Nature has developed an impressive network of metabolic pathways in cells that make life itself possible. This interwoven network consists of countless individual chemical reactions that all take place simultaneously in one reaction vessel - the cell. Enzymes catalyse these reaction steps precisely and ensure selective product formation despite the complex environment. In addition, the principle of these multi-stage reaction cascades offers efficient energetic coupling of the individual reactions, in which even unstable intermediate products are processed directly.

Biosystems technology uses this natural principle to develop specifically adapted pathways (reaction cascades) that offer sustainable and customised solutions for biotechnological processes or can supplement chemical syntheses.

We are equipped with 5, 10 and 30 liter reactors for fermentation of diverse organisms, supporting scale-up of fermentation processes. The biomass is either directly applied in whole cell biocatalysis, or in protein overexpression with subsequent purification.

Enzyme cascades and whole cell biocatalysis are an emerging strategy for sustainable production of various chemical compounds. Major process benefits such as mild reaction condition, regio-, stereo- and enantiomeric specificity, as well as emission of intermediate purification render the approach highly promising for future application in industry. We pursue different design strategies, such as whole cell and cell surface display biocatalysis to establish efficient enzyme cascades. Success is monitored by different photometric assays or GC/ HPLC-MS-based analytics.

Protein are highly valuable compounds for a wide variety of applications. We are experts in overexpression and purification of different protein types, ranging from enzymes to structural proteins. We apply state-of-the art techniques and adapted strategies specific to the protein of interest.

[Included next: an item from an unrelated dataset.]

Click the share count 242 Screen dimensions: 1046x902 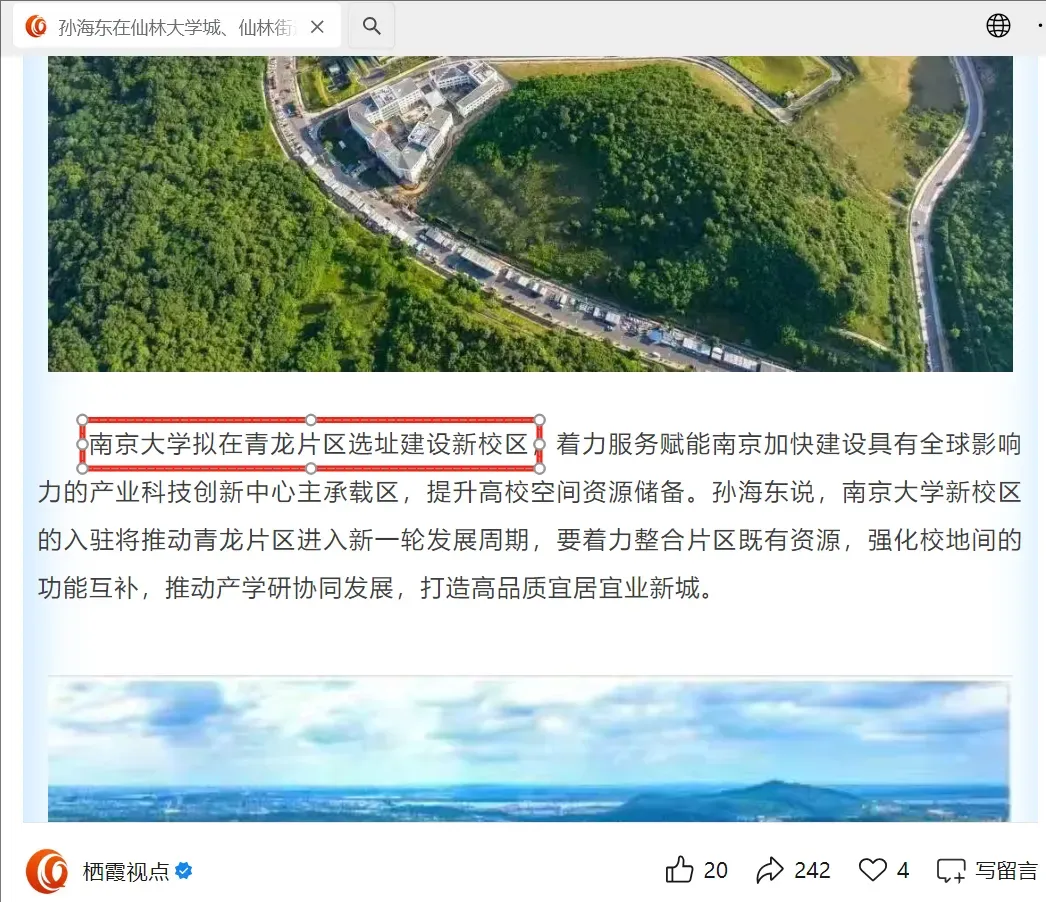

Microbial strain engineering can be crucial for an efficient whole cell enzyme cascades. Furthermore, the enzymes cascade itself needs to be fine-tuned to support efficient conversion to the desired product. Accordingly, we apply state-of-the-art genetic techniques to design suitable production strains. To design optimized enzyme cascades we rely on Modular Cloning which is based on Golden Gate Cloning, This approach supports highly modular design of cascade enzymes. Furthermore, we develop screening methods to identify the most successful production strains and cascade setups.